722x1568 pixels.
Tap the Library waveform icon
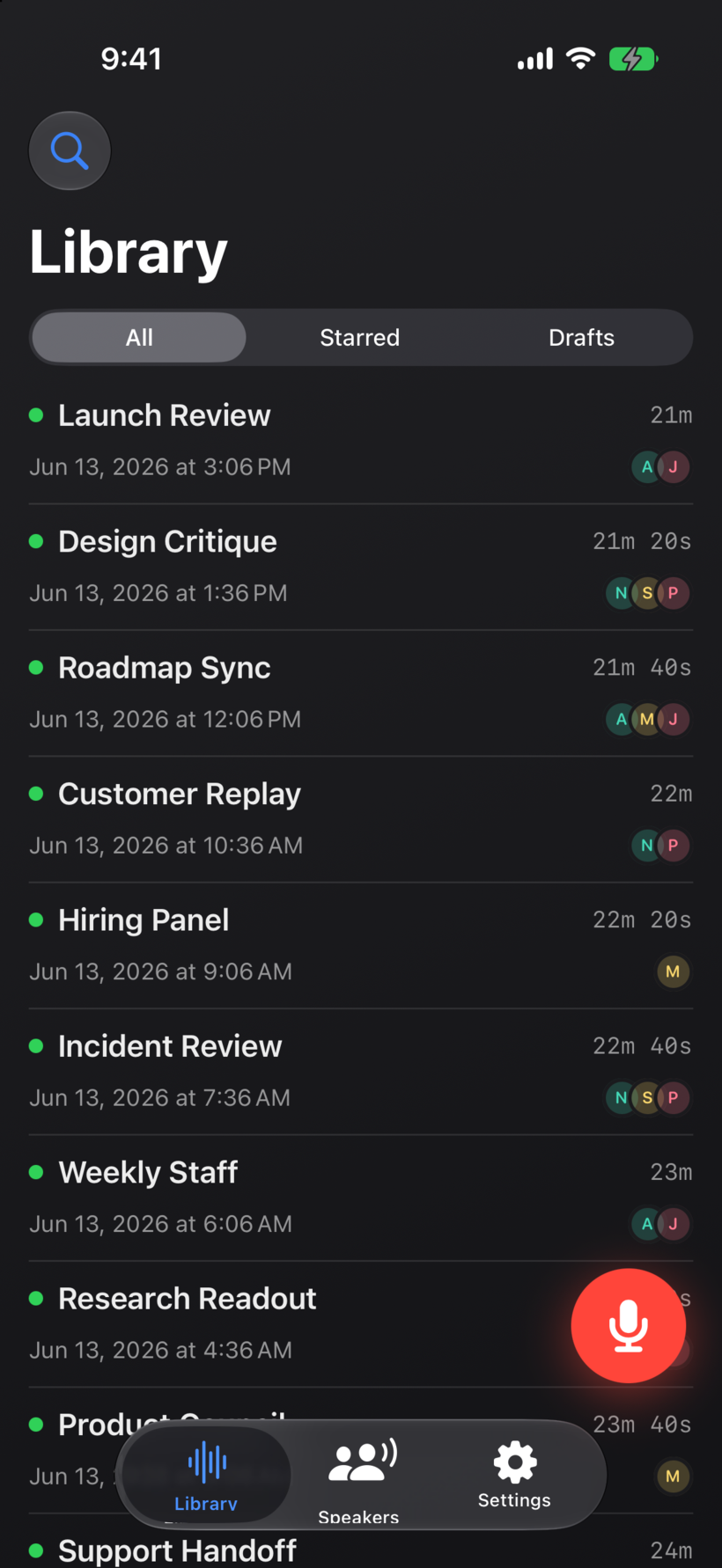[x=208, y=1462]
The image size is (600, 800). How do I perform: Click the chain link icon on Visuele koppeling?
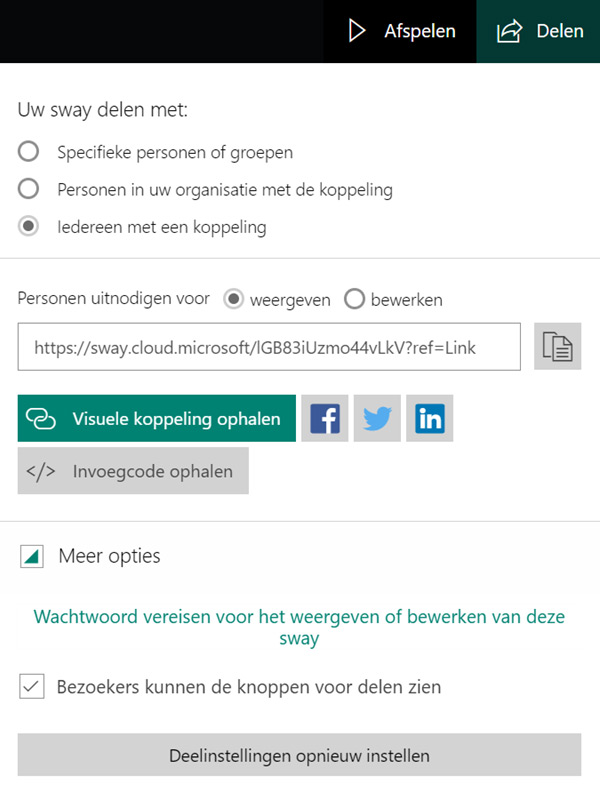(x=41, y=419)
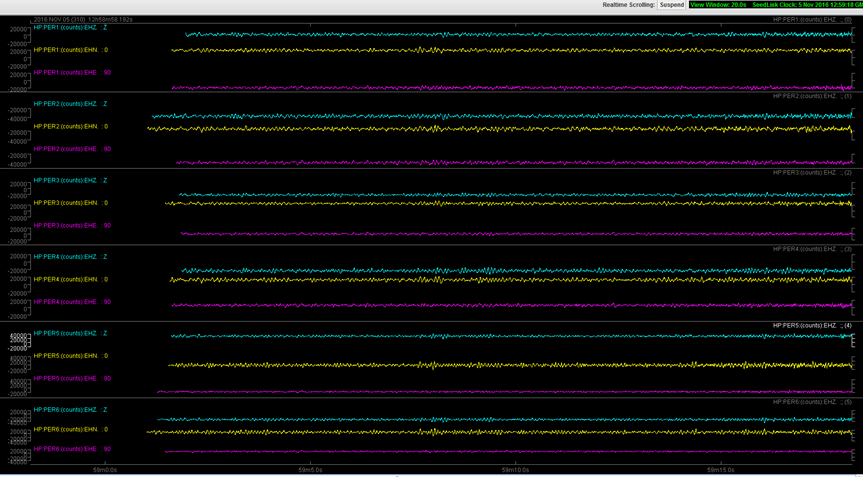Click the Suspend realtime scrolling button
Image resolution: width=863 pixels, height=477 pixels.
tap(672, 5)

::::

▸ DIRECTIONS: Write out the records word for word. Pictures stay out.

▸ THE COMPLETED TASK:
722x1568 pixels.
Tap the Library waveform icon
[x=208, y=1462]
The image size is (600, 800). How do I perform: Click the chain link icon on Visuele koppeling?
(x=41, y=419)
Click the Suspend realtime scrolling button
Image resolution: width=863 pixels, height=477 pixels.
tap(672, 5)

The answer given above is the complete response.